(Stored data)
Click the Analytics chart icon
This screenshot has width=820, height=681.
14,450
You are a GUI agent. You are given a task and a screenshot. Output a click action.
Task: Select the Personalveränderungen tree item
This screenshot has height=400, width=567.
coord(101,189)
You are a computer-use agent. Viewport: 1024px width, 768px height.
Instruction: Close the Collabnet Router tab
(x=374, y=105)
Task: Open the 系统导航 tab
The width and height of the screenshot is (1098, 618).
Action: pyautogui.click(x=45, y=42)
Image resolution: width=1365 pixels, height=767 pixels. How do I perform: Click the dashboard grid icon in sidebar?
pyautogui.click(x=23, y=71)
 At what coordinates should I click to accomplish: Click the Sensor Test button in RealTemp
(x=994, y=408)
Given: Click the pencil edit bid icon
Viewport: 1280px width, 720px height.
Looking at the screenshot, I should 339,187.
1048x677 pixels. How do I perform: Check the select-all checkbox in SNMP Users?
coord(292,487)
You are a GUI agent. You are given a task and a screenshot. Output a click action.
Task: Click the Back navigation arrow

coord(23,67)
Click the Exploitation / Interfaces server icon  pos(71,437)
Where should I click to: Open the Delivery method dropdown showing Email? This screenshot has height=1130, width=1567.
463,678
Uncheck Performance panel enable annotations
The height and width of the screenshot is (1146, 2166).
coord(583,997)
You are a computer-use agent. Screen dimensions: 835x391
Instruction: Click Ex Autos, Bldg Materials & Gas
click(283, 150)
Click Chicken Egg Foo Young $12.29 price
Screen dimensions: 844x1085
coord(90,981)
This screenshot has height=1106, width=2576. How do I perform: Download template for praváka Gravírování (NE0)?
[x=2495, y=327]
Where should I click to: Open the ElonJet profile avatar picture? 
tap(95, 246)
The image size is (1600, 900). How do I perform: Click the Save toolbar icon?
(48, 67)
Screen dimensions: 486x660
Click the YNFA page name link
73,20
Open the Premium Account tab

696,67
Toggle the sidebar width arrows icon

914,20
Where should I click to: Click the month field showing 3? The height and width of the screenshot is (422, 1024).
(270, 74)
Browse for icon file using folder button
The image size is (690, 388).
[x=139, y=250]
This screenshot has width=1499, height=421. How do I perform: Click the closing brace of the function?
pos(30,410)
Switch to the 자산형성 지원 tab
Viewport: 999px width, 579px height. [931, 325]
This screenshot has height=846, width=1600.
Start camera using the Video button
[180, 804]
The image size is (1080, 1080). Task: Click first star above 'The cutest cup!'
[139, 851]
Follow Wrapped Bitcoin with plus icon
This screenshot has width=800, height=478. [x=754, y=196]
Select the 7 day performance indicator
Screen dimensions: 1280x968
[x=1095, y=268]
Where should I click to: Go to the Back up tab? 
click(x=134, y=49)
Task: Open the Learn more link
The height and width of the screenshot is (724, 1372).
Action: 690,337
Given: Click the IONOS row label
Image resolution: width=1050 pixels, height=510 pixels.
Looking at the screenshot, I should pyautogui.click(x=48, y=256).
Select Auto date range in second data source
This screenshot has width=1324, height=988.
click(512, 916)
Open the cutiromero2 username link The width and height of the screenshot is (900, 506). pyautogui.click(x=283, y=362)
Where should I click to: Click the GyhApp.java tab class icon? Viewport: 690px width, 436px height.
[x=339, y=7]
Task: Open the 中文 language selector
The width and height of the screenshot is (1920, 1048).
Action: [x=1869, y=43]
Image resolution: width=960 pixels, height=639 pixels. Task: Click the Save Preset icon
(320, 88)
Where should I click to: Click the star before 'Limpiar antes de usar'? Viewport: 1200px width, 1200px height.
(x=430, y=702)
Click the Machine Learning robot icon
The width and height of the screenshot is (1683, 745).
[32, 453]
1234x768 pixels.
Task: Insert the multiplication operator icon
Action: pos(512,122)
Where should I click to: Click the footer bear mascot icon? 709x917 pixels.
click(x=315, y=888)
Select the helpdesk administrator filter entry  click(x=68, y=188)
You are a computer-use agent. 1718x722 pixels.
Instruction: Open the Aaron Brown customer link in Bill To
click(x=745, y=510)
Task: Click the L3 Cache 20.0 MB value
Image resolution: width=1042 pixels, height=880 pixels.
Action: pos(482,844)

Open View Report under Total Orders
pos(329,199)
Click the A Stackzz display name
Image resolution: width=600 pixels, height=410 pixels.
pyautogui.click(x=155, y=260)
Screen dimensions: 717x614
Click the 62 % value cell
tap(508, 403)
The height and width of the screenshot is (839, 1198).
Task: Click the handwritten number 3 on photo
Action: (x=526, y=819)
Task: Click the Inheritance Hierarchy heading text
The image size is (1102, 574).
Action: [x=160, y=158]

WHAT NEEDS TO BE DONE
Each entry above needs to be duplicated exactly.

SOLUTION TO THE PROBLEM
Click the Analytics chart icon
This screenshot has width=820, height=681.
14,450
You are a GUI agent. You are given a task and a screenshot. Output a click action.
Task: Select the Personalveränderungen tree item
This screenshot has height=400, width=567.
coord(101,189)
You are a computer-use agent. Viewport: 1024px width, 768px height.
Instruction: Close the Collabnet Router tab
(x=374, y=105)
Task: Open the 系统导航 tab
The width and height of the screenshot is (1098, 618).
Action: pyautogui.click(x=45, y=42)
Image resolution: width=1365 pixels, height=767 pixels. How do I perform: Click the dashboard grid icon in sidebar?
pyautogui.click(x=23, y=71)
 At what coordinates should I click to accomplish: Click the Sensor Test button in RealTemp
(x=994, y=408)
Given: Click the pencil edit bid icon
Viewport: 1280px width, 720px height.
Looking at the screenshot, I should 339,187.
1048x677 pixels. How do I perform: Check the select-all checkbox in SNMP Users?
coord(292,487)
You are a GUI agent. You are given a task and a screenshot. Output a click action.
Task: Click the Back navigation arrow

coord(23,67)
Click the Exploitation / Interfaces server icon  pos(71,437)
Where should I click to: Open the Delivery method dropdown showing Email? This screenshot has height=1130, width=1567.
463,678
Uncheck Performance panel enable annotations
The height and width of the screenshot is (1146, 2166).
coord(583,997)
You are a computer-use agent. Screen dimensions: 835x391
Instruction: Click Ex Autos, Bldg Materials & Gas
click(283, 150)
Click Chicken Egg Foo Young $12.29 price
Screen dimensions: 844x1085
coord(90,981)
This screenshot has height=1106, width=2576. How do I perform: Download template for praváka Gravírování (NE0)?
[x=2495, y=327]
Where should I click to: Open the ElonJet profile avatar picture? 
tap(95, 246)
The image size is (1600, 900). How do I perform: Click the Save toolbar icon?
(48, 67)
Screen dimensions: 486x660
Click the YNFA page name link
73,20
Open the Premium Account tab

696,67
Toggle the sidebar width arrows icon

914,20
Where should I click to: Click the month field showing 3? The height and width of the screenshot is (422, 1024).
(270, 74)
Browse for icon file using folder button
The image size is (690, 388).
[x=139, y=250]
This screenshot has width=1499, height=421. How do I perform: Click the closing brace of the function?
pos(30,410)
Switch to the 자산형성 지원 tab
Viewport: 999px width, 579px height. [931, 325]
This screenshot has height=846, width=1600.
Start camera using the Video button
[180, 804]
The image size is (1080, 1080). Task: Click first star above 'The cutest cup!'
[139, 851]
Follow Wrapped Bitcoin with plus icon
This screenshot has width=800, height=478. [x=754, y=196]
Select the 7 day performance indicator
Screen dimensions: 1280x968
[x=1095, y=268]
Where should I click to: Go to the Back up tab? 
click(x=134, y=49)
Task: Open the Learn more link
The height and width of the screenshot is (724, 1372).
Action: 690,337
Given: Click the IONOS row label
Image resolution: width=1050 pixels, height=510 pixels.
Looking at the screenshot, I should pyautogui.click(x=48, y=256).
Select Auto date range in second data source
This screenshot has width=1324, height=988.
click(512, 916)
Open the cutiromero2 username link The width and height of the screenshot is (900, 506). pyautogui.click(x=283, y=362)
Where should I click to: Click the GyhApp.java tab class icon? Viewport: 690px width, 436px height.
[x=339, y=7]
Task: Open the 中文 language selector
The width and height of the screenshot is (1920, 1048).
Action: [x=1869, y=43]
Image resolution: width=960 pixels, height=639 pixels. Task: Click the Save Preset icon
(320, 88)
Where should I click to: Click the star before 'Limpiar antes de usar'? Viewport: 1200px width, 1200px height.
(x=430, y=702)
Click the Machine Learning robot icon
The width and height of the screenshot is (1683, 745).
[32, 453]
1234x768 pixels.
Task: Insert the multiplication operator icon
Action: pos(512,122)
Where should I click to: Click the footer bear mascot icon? 709x917 pixels.
click(x=315, y=888)
Select the helpdesk administrator filter entry  click(x=68, y=188)
You are a computer-use agent. 1718x722 pixels.
Instruction: Open the Aaron Brown customer link in Bill To
click(x=745, y=510)
Task: Click the L3 Cache 20.0 MB value
Image resolution: width=1042 pixels, height=880 pixels.
Action: pos(482,844)

Open View Report under Total Orders
pos(329,199)
Click the A Stackzz display name
Image resolution: width=600 pixels, height=410 pixels.
pyautogui.click(x=155, y=260)
Screen dimensions: 717x614
Click the 62 % value cell
tap(508, 403)
The height and width of the screenshot is (839, 1198).
Task: Click the handwritten number 3 on photo
Action: (x=526, y=819)
Task: Click the Inheritance Hierarchy heading text
The image size is (1102, 574).
Action: [x=160, y=158]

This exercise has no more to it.